Your answer should be the full set of entries, given again without alteration.

:::::

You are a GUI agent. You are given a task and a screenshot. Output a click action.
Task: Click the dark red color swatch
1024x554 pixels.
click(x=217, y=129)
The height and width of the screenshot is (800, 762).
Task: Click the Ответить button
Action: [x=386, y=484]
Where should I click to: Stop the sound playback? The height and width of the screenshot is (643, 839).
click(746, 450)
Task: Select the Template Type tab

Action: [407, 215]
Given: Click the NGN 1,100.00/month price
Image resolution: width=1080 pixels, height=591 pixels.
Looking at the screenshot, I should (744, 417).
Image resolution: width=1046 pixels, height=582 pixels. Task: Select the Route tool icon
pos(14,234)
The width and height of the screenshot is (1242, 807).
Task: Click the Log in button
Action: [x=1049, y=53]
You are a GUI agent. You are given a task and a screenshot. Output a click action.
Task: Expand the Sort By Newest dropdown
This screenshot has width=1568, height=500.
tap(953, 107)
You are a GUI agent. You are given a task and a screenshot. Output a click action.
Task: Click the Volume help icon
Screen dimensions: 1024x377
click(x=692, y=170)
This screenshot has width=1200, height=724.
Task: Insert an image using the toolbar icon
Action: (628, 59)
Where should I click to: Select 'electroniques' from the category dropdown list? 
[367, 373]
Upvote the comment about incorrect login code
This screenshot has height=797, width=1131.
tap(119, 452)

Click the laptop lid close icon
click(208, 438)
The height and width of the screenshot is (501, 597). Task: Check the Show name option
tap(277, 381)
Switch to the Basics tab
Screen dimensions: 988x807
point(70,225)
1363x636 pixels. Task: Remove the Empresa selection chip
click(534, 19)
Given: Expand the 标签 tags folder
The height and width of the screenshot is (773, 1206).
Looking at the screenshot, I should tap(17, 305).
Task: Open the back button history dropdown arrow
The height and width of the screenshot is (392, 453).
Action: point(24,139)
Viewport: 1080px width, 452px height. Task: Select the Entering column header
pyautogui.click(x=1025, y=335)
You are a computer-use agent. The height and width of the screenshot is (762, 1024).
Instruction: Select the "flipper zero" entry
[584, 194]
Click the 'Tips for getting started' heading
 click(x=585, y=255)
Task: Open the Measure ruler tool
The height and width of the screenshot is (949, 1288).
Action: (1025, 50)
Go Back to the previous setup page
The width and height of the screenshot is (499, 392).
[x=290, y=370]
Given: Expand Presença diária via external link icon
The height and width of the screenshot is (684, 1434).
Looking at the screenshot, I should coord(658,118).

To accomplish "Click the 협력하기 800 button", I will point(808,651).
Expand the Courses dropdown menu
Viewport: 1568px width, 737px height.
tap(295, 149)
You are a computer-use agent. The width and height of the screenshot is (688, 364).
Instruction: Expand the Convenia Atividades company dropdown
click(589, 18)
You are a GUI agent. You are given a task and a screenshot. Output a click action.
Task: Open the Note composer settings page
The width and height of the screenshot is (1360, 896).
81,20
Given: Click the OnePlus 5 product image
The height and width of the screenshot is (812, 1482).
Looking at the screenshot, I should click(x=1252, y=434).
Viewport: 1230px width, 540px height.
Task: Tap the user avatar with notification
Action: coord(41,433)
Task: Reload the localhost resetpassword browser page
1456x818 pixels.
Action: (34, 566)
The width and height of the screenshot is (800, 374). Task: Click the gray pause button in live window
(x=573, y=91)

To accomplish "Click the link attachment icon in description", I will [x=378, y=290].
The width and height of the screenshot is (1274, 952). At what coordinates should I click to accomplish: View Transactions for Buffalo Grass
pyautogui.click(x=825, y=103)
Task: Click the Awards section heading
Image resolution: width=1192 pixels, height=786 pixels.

:::::

# SOLUTION
You are a GUI agent. You are given a task and a screenshot. Output a click action.
Task: Click the dark red color swatch
1024x554 pixels.
click(x=217, y=129)
The height and width of the screenshot is (800, 762).
Task: Click the Ответить button
Action: [x=386, y=484]
Where should I click to: Stop the sound playback? The height and width of the screenshot is (643, 839).
click(746, 450)
Task: Select the Template Type tab

Action: [407, 215]
Given: Click the NGN 1,100.00/month price
Image resolution: width=1080 pixels, height=591 pixels.
Looking at the screenshot, I should (744, 417).
Image resolution: width=1046 pixels, height=582 pixels. Task: Select the Route tool icon
pos(14,234)
The width and height of the screenshot is (1242, 807).
Task: Click the Log in button
Action: [x=1049, y=53]
You are a GUI agent. You are given a task and a screenshot. Output a click action.
Task: Expand the Sort By Newest dropdown
This screenshot has width=1568, height=500.
tap(953, 107)
You are a GUI agent. You are given a task and a screenshot. Output a click action.
Task: Click the Volume help icon
Screen dimensions: 1024x377
click(x=692, y=170)
This screenshot has width=1200, height=724.
Task: Insert an image using the toolbar icon
Action: (628, 59)
Where should I click to: Select 'electroniques' from the category dropdown list? 
[367, 373]
Upvote the comment about incorrect login code
This screenshot has height=797, width=1131.
tap(119, 452)

Click the laptop lid close icon
click(208, 438)
The height and width of the screenshot is (501, 597). Task: Check the Show name option
tap(277, 381)
Switch to the Basics tab
Screen dimensions: 988x807
point(70,225)
1363x636 pixels. Task: Remove the Empresa selection chip
click(534, 19)
Given: Expand the 标签 tags folder
The height and width of the screenshot is (773, 1206).
Looking at the screenshot, I should tap(17, 305).
Task: Open the back button history dropdown arrow
The height and width of the screenshot is (392, 453).
Action: point(24,139)
Viewport: 1080px width, 452px height. Task: Select the Entering column header
pyautogui.click(x=1025, y=335)
You are a computer-use agent. The height and width of the screenshot is (762, 1024).
Instruction: Select the "flipper zero" entry
[584, 194]
Click the 'Tips for getting started' heading
 click(x=585, y=255)
Task: Open the Measure ruler tool
The height and width of the screenshot is (949, 1288).
Action: (1025, 50)
Go Back to the previous setup page
The width and height of the screenshot is (499, 392).
[x=290, y=370]
Given: Expand Presença diária via external link icon
The height and width of the screenshot is (684, 1434).
Looking at the screenshot, I should coord(658,118).

To accomplish "Click the 협력하기 800 button", I will point(808,651).
Expand the Courses dropdown menu
Viewport: 1568px width, 737px height.
tap(295, 149)
You are a computer-use agent. The width and height of the screenshot is (688, 364).
Instruction: Expand the Convenia Atividades company dropdown
click(589, 18)
You are a GUI agent. You are given a task and a screenshot. Output a click action.
Task: Open the Note composer settings page
The width and height of the screenshot is (1360, 896).
81,20
Given: Click the OnePlus 5 product image
The height and width of the screenshot is (812, 1482).
Looking at the screenshot, I should click(x=1252, y=434).
Viewport: 1230px width, 540px height.
Task: Tap the user avatar with notification
Action: coord(41,433)
Task: Reload the localhost resetpassword browser page
1456x818 pixels.
Action: (34, 566)
The width and height of the screenshot is (800, 374). Task: Click the gray pause button in live window
(x=573, y=91)

To accomplish "Click the link attachment icon in description", I will [x=378, y=290].
The width and height of the screenshot is (1274, 952). At what coordinates should I click to accomplish: View Transactions for Buffalo Grass
pyautogui.click(x=825, y=103)
Task: Click the Awards section heading
Image resolution: width=1192 pixels, height=786 pixels.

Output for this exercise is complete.